** EXERCISE **
Please return the passage of the Willow Springs police audit excerpt word for word, starting with "In the small" and going on through "to continue seizing.".

** EXCERPT **
-.-.-

An audit found they were all seldom used

On March 31, just a few days after the U.S. Department of Justice resumed the federal equitable sharing program, its Office of the Inspector General released an audit of the Willow Springs Police Department over its use of equitable sharing funds.

In the small Illinois town of Willow Springs, a Chicago suburb with a population of only 5,524, the local PD used a total of $966,625 from this program to purchase things such as new pursuit vehicles, a sports car, motorcycles, and a police boat, all of which seemed to be scarcely used.

Equitable sharing is the federal program that allows local law enforcement agencies to partner with federal authorities to seize and forfeit property under federal law. The local agencies that engage in the practice of equitable sharing can then receive up to 80 percent of the forfeited proceeds, creating an incentive for police departments to continue seizing.

The Willow Springs PD audit found, among other things, that:

“The Willow Springs PD expended equitable sharing funds on vehicles and a boat that have been utilized only minimally, calling into question their necessity and contribution to enhancing law enforcement operations.”

The Willow Springs PD’s response to the audit attempted to justify several of the questioned expenses. Specifically, the PD claimed:  several of the motorcycles it had purchased were no longer in use due to personnel retirement and resignations; a $24,189 used Chevy Camaro it had purchased was not actually a pursuit vehicle but a “traffic car” for discrete use in covert operations (though the audit notes that the Willow Springs Police Chief initially described it as a pursuit vehicle); and two Taurus sedans it had purchased were no longer in use for the following reason:

“The Taurus sedans, WS1 and WS2 were purchased and driven by officers with a smaller stature and both vehicles were taken out of service due being driven at excessive speeds.”

-.-.-

** Saved entries **

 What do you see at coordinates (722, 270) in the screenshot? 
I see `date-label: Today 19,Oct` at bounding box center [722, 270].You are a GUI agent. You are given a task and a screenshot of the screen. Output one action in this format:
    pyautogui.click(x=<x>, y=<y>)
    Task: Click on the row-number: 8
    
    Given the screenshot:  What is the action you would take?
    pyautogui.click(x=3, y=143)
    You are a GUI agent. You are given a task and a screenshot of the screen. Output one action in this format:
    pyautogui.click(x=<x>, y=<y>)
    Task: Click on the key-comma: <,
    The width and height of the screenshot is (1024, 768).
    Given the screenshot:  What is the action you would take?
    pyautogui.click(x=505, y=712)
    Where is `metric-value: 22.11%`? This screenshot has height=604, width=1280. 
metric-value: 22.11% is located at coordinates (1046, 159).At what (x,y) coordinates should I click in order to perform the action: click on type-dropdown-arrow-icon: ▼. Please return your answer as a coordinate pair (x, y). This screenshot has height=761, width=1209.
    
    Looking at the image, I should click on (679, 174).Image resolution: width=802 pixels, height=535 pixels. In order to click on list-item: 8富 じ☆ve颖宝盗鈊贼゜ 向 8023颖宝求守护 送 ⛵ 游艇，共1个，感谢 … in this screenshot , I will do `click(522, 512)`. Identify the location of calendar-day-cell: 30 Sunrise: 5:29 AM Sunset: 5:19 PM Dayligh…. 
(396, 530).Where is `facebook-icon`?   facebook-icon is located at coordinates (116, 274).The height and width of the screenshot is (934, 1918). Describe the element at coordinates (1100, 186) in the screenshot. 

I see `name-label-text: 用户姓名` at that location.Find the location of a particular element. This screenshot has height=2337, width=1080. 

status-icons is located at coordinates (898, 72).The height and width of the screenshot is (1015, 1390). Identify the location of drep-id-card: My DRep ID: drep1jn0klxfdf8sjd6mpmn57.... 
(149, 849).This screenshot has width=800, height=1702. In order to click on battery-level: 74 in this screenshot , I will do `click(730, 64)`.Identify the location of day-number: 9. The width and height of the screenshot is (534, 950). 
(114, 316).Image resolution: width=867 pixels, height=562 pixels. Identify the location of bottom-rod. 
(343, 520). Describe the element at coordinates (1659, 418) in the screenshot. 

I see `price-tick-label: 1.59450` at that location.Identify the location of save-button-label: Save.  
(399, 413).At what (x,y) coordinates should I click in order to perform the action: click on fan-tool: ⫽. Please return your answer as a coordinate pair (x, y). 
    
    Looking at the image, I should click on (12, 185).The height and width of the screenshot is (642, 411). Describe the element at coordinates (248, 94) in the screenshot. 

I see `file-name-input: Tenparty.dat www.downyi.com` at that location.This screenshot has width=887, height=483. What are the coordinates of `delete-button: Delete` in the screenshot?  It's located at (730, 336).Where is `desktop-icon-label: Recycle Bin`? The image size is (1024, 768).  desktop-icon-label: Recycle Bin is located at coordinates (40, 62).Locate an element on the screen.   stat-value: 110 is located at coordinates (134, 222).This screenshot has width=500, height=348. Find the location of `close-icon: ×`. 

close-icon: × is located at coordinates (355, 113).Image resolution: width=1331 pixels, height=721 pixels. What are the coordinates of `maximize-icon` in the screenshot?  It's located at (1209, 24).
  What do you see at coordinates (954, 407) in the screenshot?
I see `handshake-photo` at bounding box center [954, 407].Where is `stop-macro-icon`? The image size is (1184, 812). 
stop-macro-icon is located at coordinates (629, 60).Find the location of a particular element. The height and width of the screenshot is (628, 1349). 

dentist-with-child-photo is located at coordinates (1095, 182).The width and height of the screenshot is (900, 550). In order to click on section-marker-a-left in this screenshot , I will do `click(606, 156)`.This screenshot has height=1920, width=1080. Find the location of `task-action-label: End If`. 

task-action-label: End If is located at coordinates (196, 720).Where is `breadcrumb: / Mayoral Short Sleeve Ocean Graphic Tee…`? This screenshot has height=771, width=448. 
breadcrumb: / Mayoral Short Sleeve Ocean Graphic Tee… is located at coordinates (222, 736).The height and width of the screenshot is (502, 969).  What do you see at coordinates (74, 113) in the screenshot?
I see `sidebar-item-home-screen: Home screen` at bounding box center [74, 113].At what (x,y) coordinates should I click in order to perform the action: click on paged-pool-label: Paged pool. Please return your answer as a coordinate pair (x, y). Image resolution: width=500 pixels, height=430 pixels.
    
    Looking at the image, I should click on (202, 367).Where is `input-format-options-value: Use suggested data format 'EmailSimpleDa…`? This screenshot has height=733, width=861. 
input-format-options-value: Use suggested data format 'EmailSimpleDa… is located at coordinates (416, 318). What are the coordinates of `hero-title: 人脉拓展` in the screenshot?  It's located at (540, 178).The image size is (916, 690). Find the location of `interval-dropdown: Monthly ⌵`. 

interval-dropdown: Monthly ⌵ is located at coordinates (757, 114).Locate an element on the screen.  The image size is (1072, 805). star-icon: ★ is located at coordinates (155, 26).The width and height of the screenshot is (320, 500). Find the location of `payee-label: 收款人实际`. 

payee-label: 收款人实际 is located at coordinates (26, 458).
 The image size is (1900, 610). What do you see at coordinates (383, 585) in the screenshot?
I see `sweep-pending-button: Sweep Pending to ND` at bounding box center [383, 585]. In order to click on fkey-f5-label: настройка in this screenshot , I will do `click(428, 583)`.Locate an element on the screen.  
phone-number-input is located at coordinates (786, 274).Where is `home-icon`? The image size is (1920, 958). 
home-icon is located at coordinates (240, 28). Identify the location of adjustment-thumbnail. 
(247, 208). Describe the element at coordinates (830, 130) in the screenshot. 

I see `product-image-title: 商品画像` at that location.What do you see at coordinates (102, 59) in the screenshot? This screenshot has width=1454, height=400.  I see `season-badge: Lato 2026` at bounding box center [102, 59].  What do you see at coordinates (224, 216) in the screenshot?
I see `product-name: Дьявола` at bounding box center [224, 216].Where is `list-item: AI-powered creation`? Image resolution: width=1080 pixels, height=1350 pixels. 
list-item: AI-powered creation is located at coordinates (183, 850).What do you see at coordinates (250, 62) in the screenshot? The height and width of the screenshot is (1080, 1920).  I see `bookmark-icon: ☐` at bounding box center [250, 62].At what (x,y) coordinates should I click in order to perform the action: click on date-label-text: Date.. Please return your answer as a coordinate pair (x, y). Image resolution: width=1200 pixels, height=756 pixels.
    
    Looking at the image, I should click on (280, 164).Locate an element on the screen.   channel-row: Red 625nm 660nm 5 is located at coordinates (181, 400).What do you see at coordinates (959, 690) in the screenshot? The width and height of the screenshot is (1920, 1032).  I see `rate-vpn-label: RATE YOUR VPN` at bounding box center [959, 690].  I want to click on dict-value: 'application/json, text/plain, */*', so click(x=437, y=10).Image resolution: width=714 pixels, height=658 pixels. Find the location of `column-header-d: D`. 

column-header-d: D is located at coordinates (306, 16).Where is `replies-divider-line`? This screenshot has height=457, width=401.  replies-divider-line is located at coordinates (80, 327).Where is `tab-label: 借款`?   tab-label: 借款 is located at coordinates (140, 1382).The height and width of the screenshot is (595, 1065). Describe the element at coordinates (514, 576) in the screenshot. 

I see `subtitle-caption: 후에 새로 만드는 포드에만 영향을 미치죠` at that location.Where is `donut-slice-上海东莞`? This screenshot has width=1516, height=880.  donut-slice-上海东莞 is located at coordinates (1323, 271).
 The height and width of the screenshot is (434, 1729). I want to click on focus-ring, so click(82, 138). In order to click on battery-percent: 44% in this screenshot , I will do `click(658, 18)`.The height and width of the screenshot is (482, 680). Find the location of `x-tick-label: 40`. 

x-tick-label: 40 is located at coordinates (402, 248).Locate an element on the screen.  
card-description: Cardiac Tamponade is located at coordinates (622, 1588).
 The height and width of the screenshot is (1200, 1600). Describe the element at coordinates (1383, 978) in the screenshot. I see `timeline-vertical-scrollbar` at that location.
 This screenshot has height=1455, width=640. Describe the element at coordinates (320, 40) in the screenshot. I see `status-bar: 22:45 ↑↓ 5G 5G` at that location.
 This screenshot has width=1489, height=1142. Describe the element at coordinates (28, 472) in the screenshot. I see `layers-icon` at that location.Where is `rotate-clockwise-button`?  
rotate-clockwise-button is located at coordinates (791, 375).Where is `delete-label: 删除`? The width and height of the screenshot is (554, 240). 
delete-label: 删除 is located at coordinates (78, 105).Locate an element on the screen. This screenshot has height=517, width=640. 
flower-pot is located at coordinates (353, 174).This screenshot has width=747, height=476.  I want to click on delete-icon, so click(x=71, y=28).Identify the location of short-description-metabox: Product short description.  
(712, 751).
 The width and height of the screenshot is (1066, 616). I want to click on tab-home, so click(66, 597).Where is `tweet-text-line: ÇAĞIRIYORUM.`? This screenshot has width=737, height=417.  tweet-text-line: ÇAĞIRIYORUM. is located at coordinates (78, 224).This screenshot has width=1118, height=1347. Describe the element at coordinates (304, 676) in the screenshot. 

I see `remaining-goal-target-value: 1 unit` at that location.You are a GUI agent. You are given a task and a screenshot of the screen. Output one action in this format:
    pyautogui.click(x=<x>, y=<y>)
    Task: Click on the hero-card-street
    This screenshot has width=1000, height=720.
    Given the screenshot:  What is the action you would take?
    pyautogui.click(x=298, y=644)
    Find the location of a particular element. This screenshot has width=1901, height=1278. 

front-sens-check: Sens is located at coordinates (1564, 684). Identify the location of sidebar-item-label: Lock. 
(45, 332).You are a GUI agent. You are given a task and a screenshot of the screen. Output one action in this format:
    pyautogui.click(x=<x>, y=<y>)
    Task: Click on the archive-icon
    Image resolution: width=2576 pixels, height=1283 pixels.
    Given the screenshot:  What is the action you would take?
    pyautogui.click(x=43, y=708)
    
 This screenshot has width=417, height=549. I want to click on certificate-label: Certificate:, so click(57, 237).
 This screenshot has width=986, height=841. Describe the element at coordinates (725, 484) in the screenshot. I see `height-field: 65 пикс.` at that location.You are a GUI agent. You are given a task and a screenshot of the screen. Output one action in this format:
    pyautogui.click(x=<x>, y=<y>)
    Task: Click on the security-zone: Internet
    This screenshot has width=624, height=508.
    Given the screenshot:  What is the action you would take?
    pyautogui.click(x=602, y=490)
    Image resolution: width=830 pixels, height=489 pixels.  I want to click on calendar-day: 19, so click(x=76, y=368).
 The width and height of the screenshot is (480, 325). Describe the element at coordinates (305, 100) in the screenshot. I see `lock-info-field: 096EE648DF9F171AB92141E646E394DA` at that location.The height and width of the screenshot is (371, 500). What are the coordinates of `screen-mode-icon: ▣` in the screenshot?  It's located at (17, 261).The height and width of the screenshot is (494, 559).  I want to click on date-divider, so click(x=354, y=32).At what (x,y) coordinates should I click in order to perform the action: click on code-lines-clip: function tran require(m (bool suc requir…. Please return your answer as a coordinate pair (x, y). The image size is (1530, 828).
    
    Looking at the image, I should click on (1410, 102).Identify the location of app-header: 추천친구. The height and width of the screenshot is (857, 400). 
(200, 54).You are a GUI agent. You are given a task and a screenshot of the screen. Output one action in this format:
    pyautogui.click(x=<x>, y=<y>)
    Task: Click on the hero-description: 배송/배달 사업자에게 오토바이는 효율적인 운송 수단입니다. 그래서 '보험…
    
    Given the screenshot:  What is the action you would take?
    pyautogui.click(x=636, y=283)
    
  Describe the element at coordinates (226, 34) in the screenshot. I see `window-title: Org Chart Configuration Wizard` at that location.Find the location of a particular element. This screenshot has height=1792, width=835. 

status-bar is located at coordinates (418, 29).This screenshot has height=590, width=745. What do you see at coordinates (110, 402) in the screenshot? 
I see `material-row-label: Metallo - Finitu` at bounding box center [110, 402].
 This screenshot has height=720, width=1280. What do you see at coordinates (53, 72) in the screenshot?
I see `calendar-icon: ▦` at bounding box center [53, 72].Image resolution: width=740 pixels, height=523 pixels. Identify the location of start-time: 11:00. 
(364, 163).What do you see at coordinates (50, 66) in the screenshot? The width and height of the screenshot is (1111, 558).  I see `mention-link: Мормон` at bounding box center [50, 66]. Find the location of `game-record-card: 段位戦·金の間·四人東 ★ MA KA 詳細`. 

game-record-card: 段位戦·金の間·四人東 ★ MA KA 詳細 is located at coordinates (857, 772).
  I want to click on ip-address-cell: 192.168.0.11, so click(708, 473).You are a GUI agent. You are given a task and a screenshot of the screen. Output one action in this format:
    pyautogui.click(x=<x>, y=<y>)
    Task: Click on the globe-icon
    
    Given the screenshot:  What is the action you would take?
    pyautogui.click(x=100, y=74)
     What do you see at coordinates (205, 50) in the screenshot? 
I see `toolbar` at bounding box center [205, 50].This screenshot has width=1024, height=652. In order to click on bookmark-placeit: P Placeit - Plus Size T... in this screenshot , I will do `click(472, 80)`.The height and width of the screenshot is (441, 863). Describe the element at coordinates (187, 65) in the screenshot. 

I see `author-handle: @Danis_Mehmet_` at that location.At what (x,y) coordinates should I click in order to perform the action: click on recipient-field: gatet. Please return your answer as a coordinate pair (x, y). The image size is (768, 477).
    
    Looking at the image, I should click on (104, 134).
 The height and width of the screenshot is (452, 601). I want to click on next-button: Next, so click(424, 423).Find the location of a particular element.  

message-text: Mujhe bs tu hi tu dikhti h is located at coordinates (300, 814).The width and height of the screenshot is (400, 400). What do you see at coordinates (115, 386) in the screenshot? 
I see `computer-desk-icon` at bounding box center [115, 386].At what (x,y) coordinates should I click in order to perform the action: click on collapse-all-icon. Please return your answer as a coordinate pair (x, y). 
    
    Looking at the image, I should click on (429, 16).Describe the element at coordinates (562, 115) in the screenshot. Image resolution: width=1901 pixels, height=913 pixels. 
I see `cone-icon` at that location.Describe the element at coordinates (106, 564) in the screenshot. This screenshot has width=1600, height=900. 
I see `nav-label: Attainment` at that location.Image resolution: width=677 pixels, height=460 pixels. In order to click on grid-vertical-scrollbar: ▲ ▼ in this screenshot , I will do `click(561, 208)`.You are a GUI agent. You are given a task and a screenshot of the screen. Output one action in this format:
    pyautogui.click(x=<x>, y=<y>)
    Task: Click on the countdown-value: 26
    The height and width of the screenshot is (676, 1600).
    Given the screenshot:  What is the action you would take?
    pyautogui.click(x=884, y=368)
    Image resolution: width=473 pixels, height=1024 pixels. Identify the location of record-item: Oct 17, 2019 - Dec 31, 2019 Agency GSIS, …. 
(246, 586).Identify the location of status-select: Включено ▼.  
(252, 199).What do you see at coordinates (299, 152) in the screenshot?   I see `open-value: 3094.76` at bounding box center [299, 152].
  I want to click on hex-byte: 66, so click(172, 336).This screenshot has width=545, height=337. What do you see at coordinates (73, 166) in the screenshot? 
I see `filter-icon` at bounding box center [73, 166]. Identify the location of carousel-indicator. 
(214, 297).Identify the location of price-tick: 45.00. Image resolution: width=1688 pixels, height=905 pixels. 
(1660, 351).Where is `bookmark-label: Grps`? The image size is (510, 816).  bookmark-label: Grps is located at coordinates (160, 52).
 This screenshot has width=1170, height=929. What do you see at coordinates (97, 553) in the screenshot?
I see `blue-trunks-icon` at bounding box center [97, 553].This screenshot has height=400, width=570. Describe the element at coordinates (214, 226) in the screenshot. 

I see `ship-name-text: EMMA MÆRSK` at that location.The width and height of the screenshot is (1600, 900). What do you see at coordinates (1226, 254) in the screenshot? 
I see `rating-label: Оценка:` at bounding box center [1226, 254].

-.-.-

** ANSWER **
In the small Illinois town of Willow Springs, a Chicago suburb with a population of only 5,524, the local PD used a total of $966,625 from this program to purchase things such as new pursuit vehicles, a sports car, motorcycles, and a police boat, all of which seemed to be scarcely used.

Equitable sharing is the federal program that allows local law enforcement agencies to partner with federal authorities to seize and forfeit property under federal law. The local agencies that engage in the practice of equitable sharing can then receive up to 80 percent of the forfeited proceeds, creating an incentive for police departments to continue seizing.